**Text to read:**
# # # # #

The pillars of cloud entitlement security

🔐
Least Privilege Access
Every identity — human or machine — receives only the minimum permissions it needs to function. CIEM enforces this automatically as workloads evolve, preventing the "permission creep" that quietly inflates your attack surface.
👁️
Continuous Visibility
Cloud environments are ephemeral and fast-moving. CIEM provides a living, real-time inventory of every entitlement across every cloud, updated continuously — not via quarterly snapshots that are already stale by audit day.
🤖
Automated Governance
Manual entitlement reviews can't keep pace with DevOps velocity. CIEM automates discovery, analysis, and remediation, enabling security teams to govern millions of permissions at machine speed without slowing developers.
🌐
Multi-Cloud Unification
AWS, Azure, GCP, and Kubernetes all have different IAM models. CIEM normalises these into a single control plane, ensuring consistent policy enforcement regardless of which cloud platform an identity or resource lives in.
🛡️
Zero Trust Enforcement
CIEM operationalises zero-trust by continuously verifying that every access right remains appropriate — not just at provisioning time, but throughout the identity's entire lifecycle within the organisation.
📜
Compliance by Design
Regulatory frameworks — SOC 2, HIPAA, PCI-DSS, ISO 27001 — all require evidence of controlled access. CIEM embeds compliance checks into everyday operations, generating audit-ready reports with minimal manual effort.

Risks CIEM eliminates

Threat Type 01
Privilege Escalation
An attacker — or a compromised service account — leverages a chain of seemingly innocuous permissions to acquire admin-level access. Classic example: a read-only EC2 role can assume a second role that has S3 write access, which in turn can modify Lambda functions. CIEM maps these privilege escalation paths and flags or severs the chains before they're exploited.
⚡ Real-world example: The Capital One breach (2019) exploited an overly permissive WAF role to access 100M+ customer records via privilege escalation.

# # # # #

**Dataset records:**

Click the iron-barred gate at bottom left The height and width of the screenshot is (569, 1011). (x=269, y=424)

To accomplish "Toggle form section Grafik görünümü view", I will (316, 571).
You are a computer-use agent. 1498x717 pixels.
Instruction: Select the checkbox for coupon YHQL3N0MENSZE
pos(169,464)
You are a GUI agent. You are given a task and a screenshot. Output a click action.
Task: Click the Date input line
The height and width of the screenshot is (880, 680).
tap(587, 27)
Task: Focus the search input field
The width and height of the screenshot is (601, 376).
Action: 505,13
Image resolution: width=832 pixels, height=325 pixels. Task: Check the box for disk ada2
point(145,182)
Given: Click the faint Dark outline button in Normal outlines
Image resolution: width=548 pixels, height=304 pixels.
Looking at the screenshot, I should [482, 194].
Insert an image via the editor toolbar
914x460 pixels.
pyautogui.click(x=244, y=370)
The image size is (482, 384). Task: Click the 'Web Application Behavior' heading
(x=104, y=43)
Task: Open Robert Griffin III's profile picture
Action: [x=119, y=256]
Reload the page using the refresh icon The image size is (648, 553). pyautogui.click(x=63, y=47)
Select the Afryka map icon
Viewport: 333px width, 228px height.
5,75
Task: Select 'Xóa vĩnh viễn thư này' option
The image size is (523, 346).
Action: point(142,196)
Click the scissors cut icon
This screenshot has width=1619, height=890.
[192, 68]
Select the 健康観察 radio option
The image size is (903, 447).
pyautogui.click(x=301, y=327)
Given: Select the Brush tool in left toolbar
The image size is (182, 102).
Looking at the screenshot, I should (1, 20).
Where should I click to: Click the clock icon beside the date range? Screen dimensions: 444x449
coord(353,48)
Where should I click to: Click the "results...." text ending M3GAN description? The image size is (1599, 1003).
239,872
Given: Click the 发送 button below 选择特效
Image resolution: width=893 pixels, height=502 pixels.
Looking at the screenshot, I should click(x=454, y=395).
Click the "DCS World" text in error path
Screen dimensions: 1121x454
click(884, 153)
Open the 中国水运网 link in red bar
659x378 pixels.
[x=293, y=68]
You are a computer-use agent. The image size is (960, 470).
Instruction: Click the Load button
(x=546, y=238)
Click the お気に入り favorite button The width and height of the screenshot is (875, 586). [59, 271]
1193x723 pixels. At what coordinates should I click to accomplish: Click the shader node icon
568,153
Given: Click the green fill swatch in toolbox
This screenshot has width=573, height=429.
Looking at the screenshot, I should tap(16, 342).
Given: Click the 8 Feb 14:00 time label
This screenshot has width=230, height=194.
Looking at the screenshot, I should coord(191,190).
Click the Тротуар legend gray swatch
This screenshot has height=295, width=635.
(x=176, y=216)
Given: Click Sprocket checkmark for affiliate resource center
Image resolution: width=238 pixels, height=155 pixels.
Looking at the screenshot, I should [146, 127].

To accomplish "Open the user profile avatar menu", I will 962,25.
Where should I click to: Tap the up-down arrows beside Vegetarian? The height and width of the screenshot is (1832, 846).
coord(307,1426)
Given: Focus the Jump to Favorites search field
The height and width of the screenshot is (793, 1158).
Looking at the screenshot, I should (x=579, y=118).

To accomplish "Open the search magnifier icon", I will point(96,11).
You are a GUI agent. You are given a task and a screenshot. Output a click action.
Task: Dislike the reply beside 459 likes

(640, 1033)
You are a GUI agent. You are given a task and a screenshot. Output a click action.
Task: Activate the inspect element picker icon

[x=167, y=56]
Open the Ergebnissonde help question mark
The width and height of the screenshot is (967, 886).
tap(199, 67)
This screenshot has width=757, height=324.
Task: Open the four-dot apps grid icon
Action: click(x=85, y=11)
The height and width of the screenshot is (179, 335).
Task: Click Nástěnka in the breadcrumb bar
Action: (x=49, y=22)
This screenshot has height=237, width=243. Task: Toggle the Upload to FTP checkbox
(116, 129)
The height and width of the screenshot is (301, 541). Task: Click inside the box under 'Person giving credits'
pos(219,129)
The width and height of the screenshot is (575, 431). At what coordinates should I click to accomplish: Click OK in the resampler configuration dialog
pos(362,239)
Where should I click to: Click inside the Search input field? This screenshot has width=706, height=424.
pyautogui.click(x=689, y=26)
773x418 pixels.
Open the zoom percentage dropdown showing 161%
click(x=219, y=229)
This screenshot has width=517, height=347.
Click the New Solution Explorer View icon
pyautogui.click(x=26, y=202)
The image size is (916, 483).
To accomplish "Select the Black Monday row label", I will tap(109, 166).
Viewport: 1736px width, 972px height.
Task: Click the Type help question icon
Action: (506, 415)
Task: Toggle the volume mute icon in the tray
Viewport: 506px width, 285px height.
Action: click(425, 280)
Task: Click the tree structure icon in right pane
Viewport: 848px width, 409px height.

# # # # #

**Requirement 1:** In the cloud entitlement security text, recast the paragraph beginning "AWS, Azure, GCP, and Kubernetes" as a short bulleted list that keeps its main facts.
**Requirement 2:** Carry on the cloud entitlement security text, picking up after its last line.

**Right answer 1:**
- AWS, Azure, GCP, and Kubernetes each use a different IAM model.
- CIEM normalizes these models into a single control plane.
- Policy is enforced consistently, whichever cloud platform an identity or resource lives in.

**Right answer 2:**
Threat Type 02
Inactive Super-Identities
Service accounts, developer test roles, and former employee accounts accumulate admin or near-admin permissions and then go dormant. Over 40% of cloud identities are inactive — yet they remain valid attack vectors. CIEM identifies these "ghost" identities and enforces automated expiry or right-sizing policies.
⚡ According to Microsoft's 2024 report, only 2% of permissions granted to identities are actually used — the other 98% are unneeded attack surface.
Threat Type 03
Cross-Account Exposure
Multi-cloud and multi-account architectures require identities to access resources across trust boundaries. Misconfigured trust relationships can allow a compromise in a development account to pivot directly into production. CIEM audits cross-account and cross-cloud IAM roles, flagging overly permissive trust policies.
⚡ A single misconfigured cross-account role can expose an entire organisation's production infrastructure to a low-privilege attacker.
Threat Type 04
Misconfigured IAM Policies
Wildcards like s3:* or iam:PassRole in policy documents are common — often added by developers under time pressure and never revisited. CIEM scans all policies, scores their risk, and proposes minimum-required replacements automatically.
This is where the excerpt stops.